Во время этого визита состоялся и примечательный диалог Бека с министром иностранных дел рейха Риббентропом, о чем последний оставил такую запись:


«Я спросил Бека, не отказались ли они от честолюбивых устремлений маршала Пилсудского… от претензий на Украину. На это он, улыбаясь, ответил мне, что они уже были в самом Киеве, и что эти устремления, несомненно, все еще живы и сегодня».


Эти идеи Пилсудский реализовал с грандиозным размахом. Он стал единоличным диктатором Польши в 1926 году, продемонстрировав редкостный для Европы издевательский тон по отношению к парламенту: «…Я мог бы не впустить вас в зал национального собрания, насмехаясь над всеми вами, но я проверю, можно ли пока еще в Польше править без кнута». «Сейм политических проституток» – эту оценку польского парламентаризма Пилсудский пронес через всю свою политическую деятельность.

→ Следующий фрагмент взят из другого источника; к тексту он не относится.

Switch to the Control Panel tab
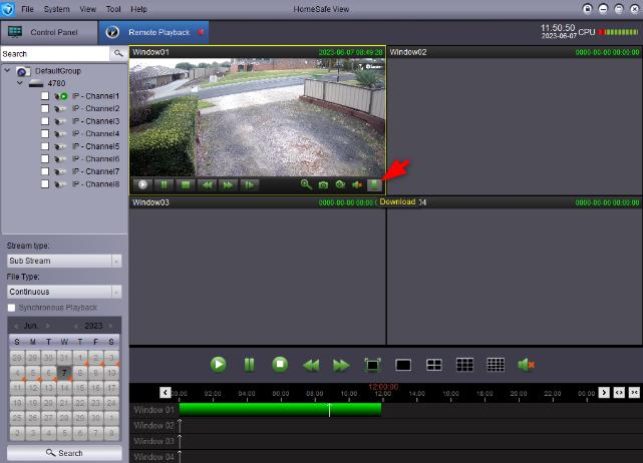The height and width of the screenshot is (463, 643). point(48,32)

Стремясь к единоличному правлению, Пилсудский руководствовался элементарной логикой диктатора – править должен один. Для строительства империи от моря до моря, чему посвятил свою жизнь Пилсудский, диктатура была единственно возможной формой правления в условиях предвоенной Польши.

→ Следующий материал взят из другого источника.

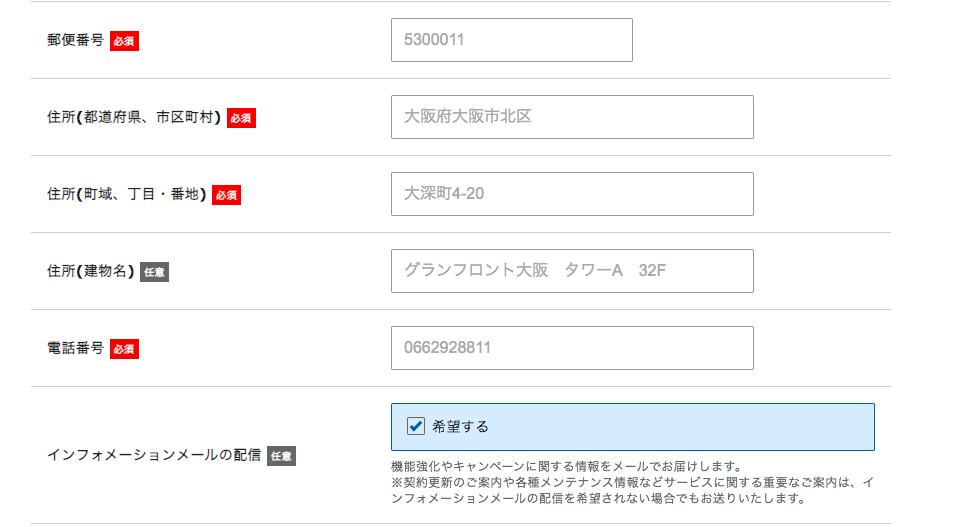This screenshot has height=527, width=968.
Task: Click the 住所(町域、丁目・番地) label
Action: point(126,194)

Соответствовал обстоятельствам и тот культ личности, который сложился вокруг имени диктатора. [123] Этот культ нес такой же отпечаток пошлости и безвкусицы, как и культы Гитлера, Муссолини. Вот один из образчиков популяризации образа Пилсудского, принадлежащий писателю Юлиушу Каден-Бандровскому. Описываются тяжелые будни вождя нации во время Первой мировой войны:


«Уснул в Енджеевском комиссариате, не доев даже супа. Мы не смели будить его. Это мог сделать только Жулиньский (один из руководителей польских легионеров). Он ждал до последней минуты. Затем наклонился и легко взял Пилсудского за руку. Если бы я не боялся преувеличения, сказал бы: как будто ангел будил льва. Столько силы, и кротости, и веры было между двумя людьми».


1920 год. 29 марта в докладе от имени ЦК Ленин говорит делегатам IX съезда РКП:


«Польша, представители которой особенно сильно бряцали оружием и продолжают бряцать… прислала приглашение открыть мирные переговоры».

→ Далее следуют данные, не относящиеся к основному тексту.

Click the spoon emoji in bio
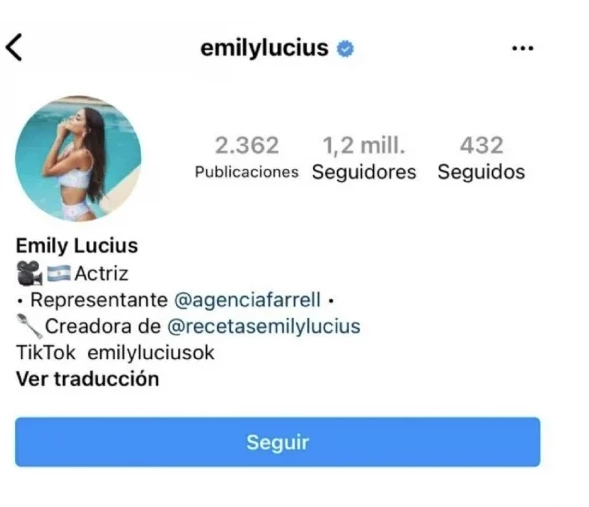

Сказав о нарастании революционного движения в Германии и Польше, Ленин продолжает:


«В сознание самих представителей буржуазно-помещичьей Польши начинает проникать мысль: «не поздно ли, не будет ли раньше Советская республика в Польше, чем учинение государственного акта, мирного или военного?» Они не знают, что делать. Они не знают, что несет им завтрашний день. Мы знаем, что каждый месяц несет нам гигантское усиление наших сил и будет давать больше… Но мы к международному кризису должны относиться с чрезвычайной внимательностью и готовностью встретить какие бы то ни было неожиданности».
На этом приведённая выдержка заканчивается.